Output each record below exactly, and include all of them.

Start of Study material

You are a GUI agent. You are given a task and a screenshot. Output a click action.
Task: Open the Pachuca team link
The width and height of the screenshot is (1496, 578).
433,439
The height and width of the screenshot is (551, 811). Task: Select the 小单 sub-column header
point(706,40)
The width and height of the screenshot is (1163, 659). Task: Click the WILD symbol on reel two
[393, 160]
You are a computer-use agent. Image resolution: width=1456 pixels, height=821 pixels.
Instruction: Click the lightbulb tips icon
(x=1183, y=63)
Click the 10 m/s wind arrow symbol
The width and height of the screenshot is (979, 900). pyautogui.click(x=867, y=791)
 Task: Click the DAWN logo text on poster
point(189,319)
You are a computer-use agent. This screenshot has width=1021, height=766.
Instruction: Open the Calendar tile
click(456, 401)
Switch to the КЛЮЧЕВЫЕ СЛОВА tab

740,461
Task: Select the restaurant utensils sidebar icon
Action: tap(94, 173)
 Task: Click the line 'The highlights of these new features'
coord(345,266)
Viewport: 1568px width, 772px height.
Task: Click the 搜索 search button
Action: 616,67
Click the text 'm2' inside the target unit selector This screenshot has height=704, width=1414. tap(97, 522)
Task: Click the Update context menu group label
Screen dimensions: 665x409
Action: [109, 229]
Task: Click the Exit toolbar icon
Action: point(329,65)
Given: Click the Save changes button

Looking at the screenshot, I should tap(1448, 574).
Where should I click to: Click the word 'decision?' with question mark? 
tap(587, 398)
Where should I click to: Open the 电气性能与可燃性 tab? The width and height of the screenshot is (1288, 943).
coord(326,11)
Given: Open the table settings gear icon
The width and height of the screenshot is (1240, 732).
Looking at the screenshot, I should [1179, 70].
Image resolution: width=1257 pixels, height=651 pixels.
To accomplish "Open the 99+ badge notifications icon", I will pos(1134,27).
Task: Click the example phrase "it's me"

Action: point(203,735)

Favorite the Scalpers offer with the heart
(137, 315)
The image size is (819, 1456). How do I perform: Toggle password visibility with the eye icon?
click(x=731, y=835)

End of Study material

Response box:
You are a GUI agent. You are given a task and a screenshot. Output a click action.
Task: Open the Pachuca team link
The width and height of the screenshot is (1496, 578).
433,439
The height and width of the screenshot is (551, 811). Task: Select the 小单 sub-column header
point(706,40)
The width and height of the screenshot is (1163, 659). Task: Click the WILD symbol on reel two
[393, 160]
You are a computer-use agent. Image resolution: width=1456 pixels, height=821 pixels.
Instruction: Click the lightbulb tips icon
(x=1183, y=63)
Click the 10 m/s wind arrow symbol
The width and height of the screenshot is (979, 900). pyautogui.click(x=867, y=791)
 Task: Click the DAWN logo text on poster
point(189,319)
You are a computer-use agent. This screenshot has width=1021, height=766.
Instruction: Open the Calendar tile
click(456, 401)
Switch to the КЛЮЧЕВЫЕ СЛОВА tab

740,461
Task: Select the restaurant utensils sidebar icon
Action: tap(94, 173)
 Task: Click the line 'The highlights of these new features'
coord(345,266)
Viewport: 1568px width, 772px height.
Task: Click the 搜索 search button
Action: 616,67
Click the text 'm2' inside the target unit selector This screenshot has height=704, width=1414. tap(97, 522)
Task: Click the Update context menu group label
Screen dimensions: 665x409
Action: [109, 229]
Task: Click the Exit toolbar icon
Action: point(329,65)
Given: Click the Save changes button

Looking at the screenshot, I should tap(1448, 574).
Where should I click to: Click the word 'decision?' with question mark? 
tap(587, 398)
Where should I click to: Open the 电气性能与可燃性 tab? The width and height of the screenshot is (1288, 943).
coord(326,11)
Given: Open the table settings gear icon
The width and height of the screenshot is (1240, 732).
Looking at the screenshot, I should [1179, 70].
Image resolution: width=1257 pixels, height=651 pixels.
To accomplish "Open the 99+ badge notifications icon", I will pos(1134,27).
Task: Click the example phrase "it's me"

Action: point(203,735)

Favorite the Scalpers offer with the heart
(137, 315)
The image size is (819, 1456). How do I perform: Toggle password visibility with the eye icon?
click(x=731, y=835)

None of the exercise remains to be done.